◆ **TAREFA PROPOSTA 1**
Transcreva, da notícia sobre o depoimento do almirante Garnier ao STF, o trecho de "Garnier é o" a "STF em março.".
◆ **TAREFA PROPOSTA 2**
Apresente os registros, da linha com "Click the New folder toolbar button" até o fim dos registros, como tabela Markdown com as colunas "Nº" e "Linha", omitindo as linhas em branco e as imagens.

◆ **TRECHO DA PÁGINA**
# # # #

BRASÍLIA – O almirante Almir Garnier Santos, comandante da Marinha no governo de Jair Bolsonaro (PL), afirmou, em depoimento ao Supremo Tribunal Federal (STF) nesta terça-feira (10), que participou de uma reunião no Palácio da Alvorada em que foi discutido o “cenário político e social” do país após a vitória de Luiz inácio Lula da Silva (PT) nas urnas.
Ele também citou que um dos assuntos tratados no encontro no Alvorada, onde Bolsonaro ficou recluso após a derrota, foi a possibilidade de implantação de um decreto de Garantia da Lei e da Ordem (GLO). “Algo apresentado numa tela de computador, onde não se aprofundou em nada. Era parte de uma análise do cenário político e social do Brasil naquele momento”, contou o almirante.
Garnier é o primeiro réu a depor no segundo dia de interrogatórios dos integrantes do chamado “núcleo 1” ou “núcleo crucial” da suposta trama golpista contra Lula. Os interrogatórios são comandados pelo ministro Alexandre de Moraes e acontecem na sala de sessões da Primeira Turma do Supremo Tribunal Federal (STF).
O núcleo 1 tem oito réus, incluindo Bolsonaro. Os depoimentos começaram na segunda-feira (9). A Primeira Turma julga a denúncia da Procuradoria-Geral da República (PGR). Baseada em investigação da PF, ela diz que o grupo encabeçado por Bolsonaro teve papel central na tentativa de ruptura institucional. A denúncia foi aceita pelo STF em março.
Os réus respondem por tentativa de abolição violenta do Estado democrático de direito, tentativa de golpe de Estado, participação em organização criminosa armada, dano qualificado e deterioração de patrimônio tombado. Somadas, as penas podem chegar a 43 anos de prisão.

# # # #

◆ **DADOS BRUTOS**
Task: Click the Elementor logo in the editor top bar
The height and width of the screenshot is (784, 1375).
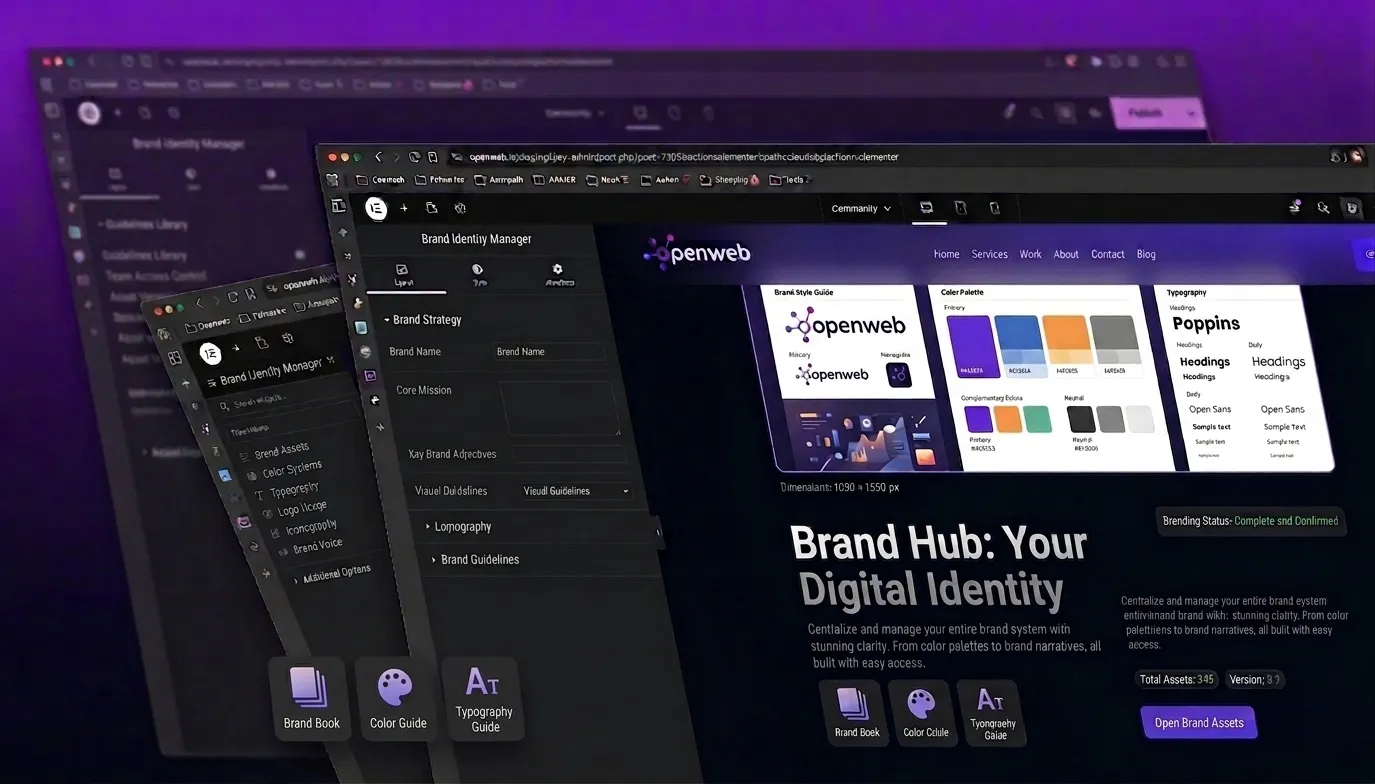Action: [376, 208]
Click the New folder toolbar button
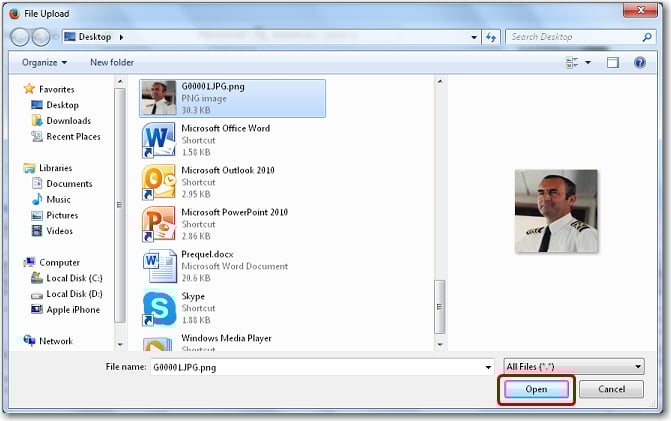 (112, 62)
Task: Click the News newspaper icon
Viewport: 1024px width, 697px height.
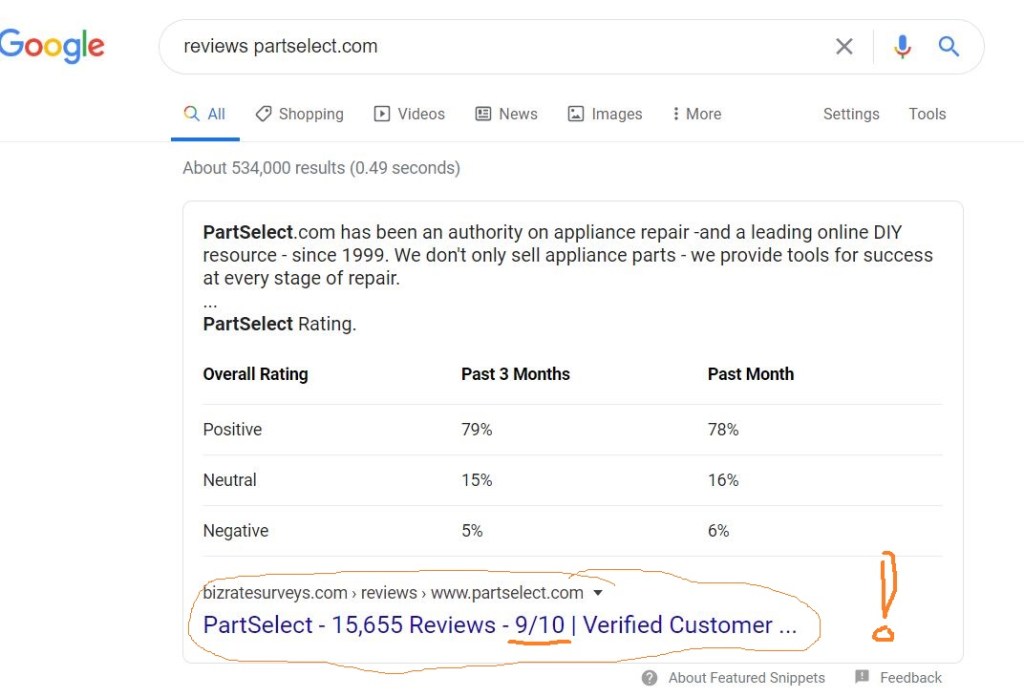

# # # #

◆ **RESPOSTA COMPLETA 1**
Garnier é o primeiro réu a depor no segundo dia de interrogatórios dos integrantes do chamado “núcleo 1” ou “núcleo crucial” da suposta trama golpista contra Lula. Os interrogatórios são comandados pelo ministro Alexandre de Moraes e acontecem na sala de sessões da Primeira Turma do Supremo Tribunal Federal (STF).
O núcleo 1 tem oito réus, incluindo Bolsonaro. Os depoimentos começaram na segunda-feira (9). A Primeira Turma julga a denúncia da Procuradoria-Geral da República (PGR). Baseada em investigação da PF, ela diz que o grupo encabeçado por Bolsonaro teve papel central na tentativa de ruptura institucional. A denúncia foi aceita pelo STF em março.

◆ **RESPOSTA COMPLETA 2**
| Nº | Linha |
|---|---|
| 1 | Click the New folder toolbar button |
| 2 |  (112, 62) |
| 3 | Task: Click the News newspaper icon |
| 4 | Viewport: 1024px width, 697px height. |